### What you will do
Change "previous" to "next" in the entries from the very beginning through the line containing "coord(960,227)", and write those lines out again with everything else left the same.

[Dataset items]
┌──
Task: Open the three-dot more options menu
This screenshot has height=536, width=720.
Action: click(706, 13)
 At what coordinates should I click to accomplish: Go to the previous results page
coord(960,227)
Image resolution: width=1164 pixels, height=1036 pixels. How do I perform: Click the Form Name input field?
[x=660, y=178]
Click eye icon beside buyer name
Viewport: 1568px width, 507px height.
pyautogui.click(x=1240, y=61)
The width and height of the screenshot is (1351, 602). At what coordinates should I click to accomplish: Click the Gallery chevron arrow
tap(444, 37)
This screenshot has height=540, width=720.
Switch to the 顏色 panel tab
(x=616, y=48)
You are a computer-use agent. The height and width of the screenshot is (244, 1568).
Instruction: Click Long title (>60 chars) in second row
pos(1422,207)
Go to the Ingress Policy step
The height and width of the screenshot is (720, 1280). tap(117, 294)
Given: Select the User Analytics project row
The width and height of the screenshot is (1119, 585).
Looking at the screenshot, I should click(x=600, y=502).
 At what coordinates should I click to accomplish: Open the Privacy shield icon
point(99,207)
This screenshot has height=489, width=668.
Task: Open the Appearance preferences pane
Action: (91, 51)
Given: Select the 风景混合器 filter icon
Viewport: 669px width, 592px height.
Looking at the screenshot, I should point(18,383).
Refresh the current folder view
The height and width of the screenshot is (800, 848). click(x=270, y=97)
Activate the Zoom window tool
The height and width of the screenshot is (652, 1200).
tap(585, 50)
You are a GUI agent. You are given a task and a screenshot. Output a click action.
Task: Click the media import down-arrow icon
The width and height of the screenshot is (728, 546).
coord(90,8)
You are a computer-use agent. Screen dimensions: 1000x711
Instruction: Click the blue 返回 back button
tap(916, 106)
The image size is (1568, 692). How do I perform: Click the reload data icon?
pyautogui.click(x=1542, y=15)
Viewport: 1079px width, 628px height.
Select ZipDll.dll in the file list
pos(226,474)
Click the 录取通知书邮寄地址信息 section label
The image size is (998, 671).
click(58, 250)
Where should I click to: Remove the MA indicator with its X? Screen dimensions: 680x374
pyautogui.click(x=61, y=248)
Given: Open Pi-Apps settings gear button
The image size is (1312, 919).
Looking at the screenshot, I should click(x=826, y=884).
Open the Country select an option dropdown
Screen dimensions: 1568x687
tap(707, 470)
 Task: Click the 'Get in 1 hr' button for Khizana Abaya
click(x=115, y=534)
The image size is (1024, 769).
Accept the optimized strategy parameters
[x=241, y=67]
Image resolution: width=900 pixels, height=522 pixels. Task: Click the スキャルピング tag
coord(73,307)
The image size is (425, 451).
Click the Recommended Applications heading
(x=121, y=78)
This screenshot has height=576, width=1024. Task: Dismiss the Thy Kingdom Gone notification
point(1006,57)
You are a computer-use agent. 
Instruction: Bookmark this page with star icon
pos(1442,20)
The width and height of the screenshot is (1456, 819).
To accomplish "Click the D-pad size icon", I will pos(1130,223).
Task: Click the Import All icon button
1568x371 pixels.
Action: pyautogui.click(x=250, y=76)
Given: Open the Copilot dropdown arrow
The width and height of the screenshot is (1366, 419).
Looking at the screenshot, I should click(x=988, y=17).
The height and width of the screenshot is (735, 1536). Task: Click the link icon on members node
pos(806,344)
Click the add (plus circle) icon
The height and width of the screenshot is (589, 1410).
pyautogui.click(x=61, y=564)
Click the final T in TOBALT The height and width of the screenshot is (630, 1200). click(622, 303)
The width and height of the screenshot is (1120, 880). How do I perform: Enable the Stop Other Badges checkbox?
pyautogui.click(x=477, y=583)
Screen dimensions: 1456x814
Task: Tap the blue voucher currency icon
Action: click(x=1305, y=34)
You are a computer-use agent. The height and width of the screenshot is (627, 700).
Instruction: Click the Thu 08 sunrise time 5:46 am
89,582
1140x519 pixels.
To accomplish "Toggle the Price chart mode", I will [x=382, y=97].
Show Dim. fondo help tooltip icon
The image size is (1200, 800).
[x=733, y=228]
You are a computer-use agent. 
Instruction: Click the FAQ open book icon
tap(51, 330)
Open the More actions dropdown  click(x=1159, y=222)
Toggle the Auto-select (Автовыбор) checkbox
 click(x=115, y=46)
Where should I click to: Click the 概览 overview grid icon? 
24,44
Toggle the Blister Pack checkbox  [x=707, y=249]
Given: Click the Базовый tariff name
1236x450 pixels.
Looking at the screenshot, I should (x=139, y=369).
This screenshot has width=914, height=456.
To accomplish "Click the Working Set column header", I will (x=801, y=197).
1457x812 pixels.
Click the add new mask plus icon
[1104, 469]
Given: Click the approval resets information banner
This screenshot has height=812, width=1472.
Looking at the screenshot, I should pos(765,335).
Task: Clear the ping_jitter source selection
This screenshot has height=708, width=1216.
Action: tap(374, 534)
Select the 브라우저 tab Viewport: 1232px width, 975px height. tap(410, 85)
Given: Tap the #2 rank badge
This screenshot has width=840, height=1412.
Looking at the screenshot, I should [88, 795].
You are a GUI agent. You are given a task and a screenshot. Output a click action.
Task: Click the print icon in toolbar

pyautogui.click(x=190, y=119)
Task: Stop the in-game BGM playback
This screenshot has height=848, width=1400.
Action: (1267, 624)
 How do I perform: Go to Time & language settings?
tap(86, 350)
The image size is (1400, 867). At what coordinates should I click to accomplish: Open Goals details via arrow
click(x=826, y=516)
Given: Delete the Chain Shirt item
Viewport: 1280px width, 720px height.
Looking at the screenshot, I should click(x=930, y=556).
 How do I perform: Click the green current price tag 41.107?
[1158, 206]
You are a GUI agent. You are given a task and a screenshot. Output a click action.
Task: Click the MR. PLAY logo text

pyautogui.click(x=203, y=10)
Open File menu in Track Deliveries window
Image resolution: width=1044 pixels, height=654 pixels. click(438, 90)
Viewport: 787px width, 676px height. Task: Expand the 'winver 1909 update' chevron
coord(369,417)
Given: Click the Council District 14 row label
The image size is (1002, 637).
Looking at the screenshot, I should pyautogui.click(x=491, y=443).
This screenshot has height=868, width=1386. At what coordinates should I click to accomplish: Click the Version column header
└──
### Finished answer
Task: Open the three-dot more options menu
This screenshot has height=536, width=720.
Action: click(706, 13)
 At what coordinates should I click to accomplish: Go to the next results page
coord(960,227)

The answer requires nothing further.